Marysville Arts & Technology High School student Chance Mair and his mom Christine, who serves as president of the school’s PTSA, found out about the annual MLK Day of Service from reading about last year’s local projects in The Marysville Globe, so they pledged to represent their school through this year’s volunteer labors, which drew students to Marysville from as far away as Mariner High School.

“This day is all about Martin Luther King, and trying to understand the sacrifices he made, by doing what we can to serve our communities,” Schweers said.

Just a few blocks east of the Jennings Park playground on 64th Street, Don Gillette welcomed back five students from the Marysville YMCA’s Minority Achievers Program, who set to work cleaning his kitchen and the two bathrooms in his mobile home, in addition to touching up his windows and doing some dusting and vacuuming.

While these might seem like relatively simple acts of assistance, just keeping up with such day-to-day tasks can be a challenge for Gillette, who’s in his 80s, hard of hearing and lives by himself.

“My girlfriend says I’m still sharp, but I get winded just dancing,” Gillette chuckled. “I’m not as nimble as I used to be, and for groups like these young people and Catholic Community Services to come out and help me out, so many times, makes such a difference in my life.”

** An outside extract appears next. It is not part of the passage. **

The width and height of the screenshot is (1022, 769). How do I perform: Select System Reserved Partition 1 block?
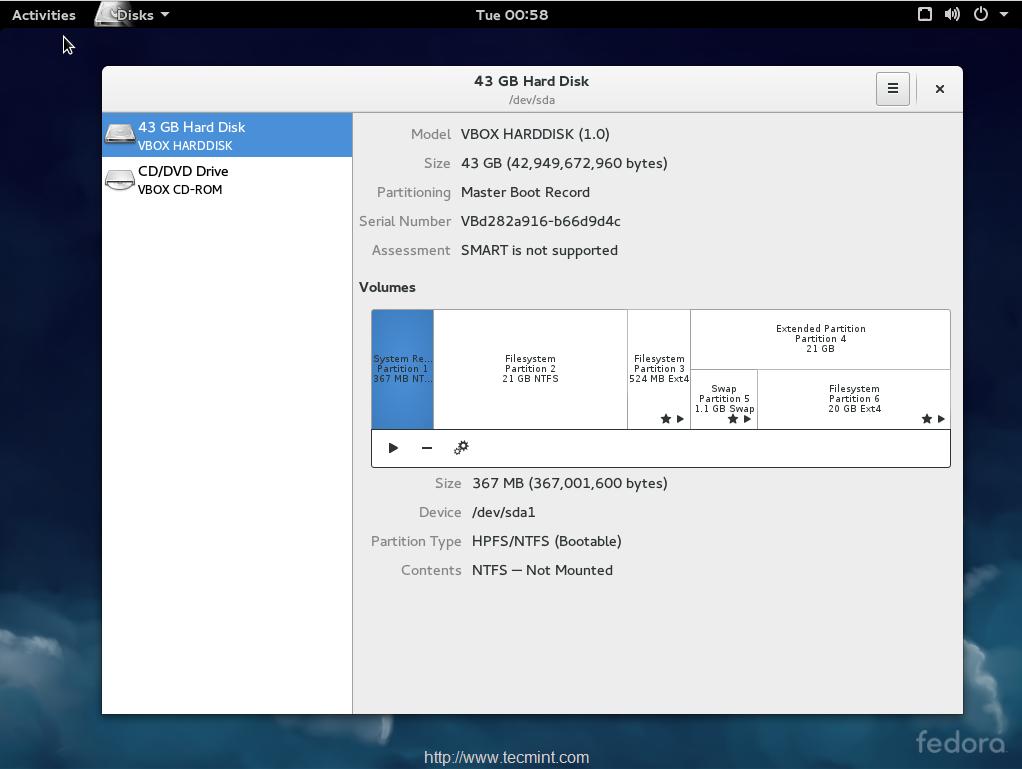click(402, 368)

All five students who visited Gillette this year had given his home a similar spring cleaning during at least one previous MLK Day of Service, and all five of them had been volunteering for MLK Days of Service since they were freshmen in high school, even though the eldest, Daniel Conchas, is now a freshman at Everett Community College.

When asked what inspired them to make Martin Luther King Day “a day on, not a day off,” as per the MLK Day of Service’s slogan, the students’ answers were short and simple.

“I just like helping out,” said Yareli Aguilar, a senior at Marysville-Pilchuck High School.

“It just feels good,” fellow M-PHS senior Sandra Carretero agreed. “Especially when you see how much the people you’re serving appreciate the things you’re doing for them.”

“At first, some of the work can be tedious,” said Vanessa Ramirez, a junior at the Marysville Getchell High School Bio-Med Academy. “But it’s instantly worthwhile when you receive thanks.”

“If I had a hat, I’d take it off to this younger generation of volunteers,” Gillette said. “They do such a good job, and they’re so pleasant to me.”

“High school students are inspired by Dr. King’s lessons of compassion and community-building,” said Dennis G. Smith, president and CEO of the United Way of Snohomish County. “This national day of service provides a way to put those ideals into action.”